Das Programm wurde eröffnet von Cornelia Hayes zur Beziehung von Orthodoxie und Medizin anhand der Antwort des Heiligen Basilius des Großen auf die Frage 55 (ob es der Frömmigkeit nützt, sich der Medizin zu bedienen) aus den langen Mönchsregeln. Entscheidend war hier der Unterschied zwischen säkularer Bioethik und dem orthodoxen Weg der Heiligung durch Gnade. Hier geht es nicht ausschließlich um allgemeine Regeln von Erlaubtem, Gesollten und Verbotenem. Vielmehr steht jeder Einzelne im Blick auf die von ihm erreichte Stufe geistlicher Reife im Vordergrund. Um diese Reife angemessen zu beurteilen, bedarf es der Hilfe geistlicher Ratgeber: Jeder Patient, jede Familie mit einem Patienten, und jeder Arzt tut gut daran, eine Beziehung zum Priester seines Vertrauens zu entwickeln, die es diesem ermöglicht, in schwierigen Entscheidungen allen Beteiligten beizustehen.
Den sich anschließenden Haupt-Vortrag hielt Dr. Claudia Podașcă über „Medizinische Entscheidungen am Lebensende – ein Erfahrungsbericht“. Hier wurden bioethische Begriffe wie aktive und passive Sterbehilfe, intendiertes und lediglich zugelassenes Sterben anhand von Fällen aus einer reichen Berufserfahrung in der Universitätsklinik analysiert und zu heiklen ethischen und spirituellen Herausforderungen in Beziehung gesetzt.
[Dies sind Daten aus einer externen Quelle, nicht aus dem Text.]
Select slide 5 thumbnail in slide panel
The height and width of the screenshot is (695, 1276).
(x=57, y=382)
Besondere Probleme betrafen die Palliativmedizin und die stellvertretende Wahrnehmung der Interessen von Patienten, die nicht mehr in der Lage sind, selbst Entscheidungen zu treffen.
Vater Stefan als dritter Redner trug eigene Erfahrungen als Begleiter Sterbender in den Offenbacher Kliniken bei und fasste die geistlichen Erfordernisse einer auch die Familie und das Pflege-Team einbeziehenden Beratung zusammen.
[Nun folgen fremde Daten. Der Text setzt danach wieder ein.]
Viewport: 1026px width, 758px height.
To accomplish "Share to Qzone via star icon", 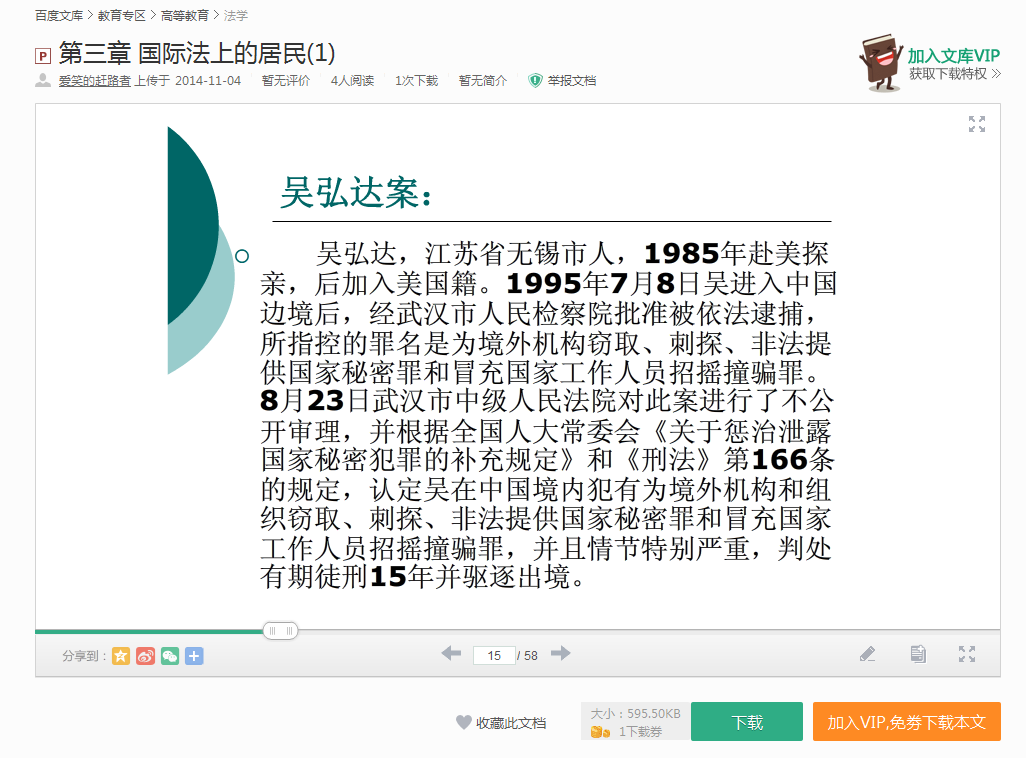I will tap(121, 656).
Es wurde deutlich, dass orthodoxe Christen Formulare für Patientenverfügungen und Vorsorgevollmachten brauchen, die ihren besonderen Bedürfnissen (im Blick auf fortgesetzte oder zurückgefahrene Therapien, auf den Beistand eines orthodoxen Priesters, wie auch auf Fragen der Beerdigung) Geltung verschaffen. Verschiedene Vorschläge hierzu, insbesondere für die Entbindung der Ärzte von ihrer Schweigepflicht den hinzugezogenen Priestern gegenüber, wurden im Kreis der Anwesenden diskutiert, wobei die vielfältigen beruflichen Erfahrungen der Teilnehmer für einen lebendigen (und trotz des ernsten Themas humorvollen) Austausch sorgten. Deutlich wurde hierbei auch die Notwendigkeit, die Priester selbst auf ihre Rolle im Kontext einer Medizin, die mehr „kann“, als sie in jedem Fall vielleicht „soll“ vorzubereiten – eine Aufgabe, die jedoch, da sie die Kompetenzen der DOM-Gesellschaft übersteigt, der eigenen Initiative der Orthodoxen Bischofskonferenz anheimgestellt bleiben muss.
Bevor die Teilnehmer auseinandergingen, einig in der Hoffnung auf weitere solche Treffen in der Zukunft, wurde beschlossen, diese orthodoxen Ärztetreffen einem heiligen Schutzpatron zu unterstellen. Die einstimmige Wahl fiel auf den heiligen Lukas von der Krim, der selbst Arzt und Diener der Kirche war, ein Beispiel für die Verbindung von Wissenschaft und Spiritualität.
Es ist geplant, die Ergebnisse dieser Tagung zu Vorschlägen für eine orthodoxe Patientenverfügung/Vorsorgevollmacht zu verarbeiten und diese, nach Rücksprache mit den Teilnehmern, dann auch auf DOMs Website zu veröffentlichen.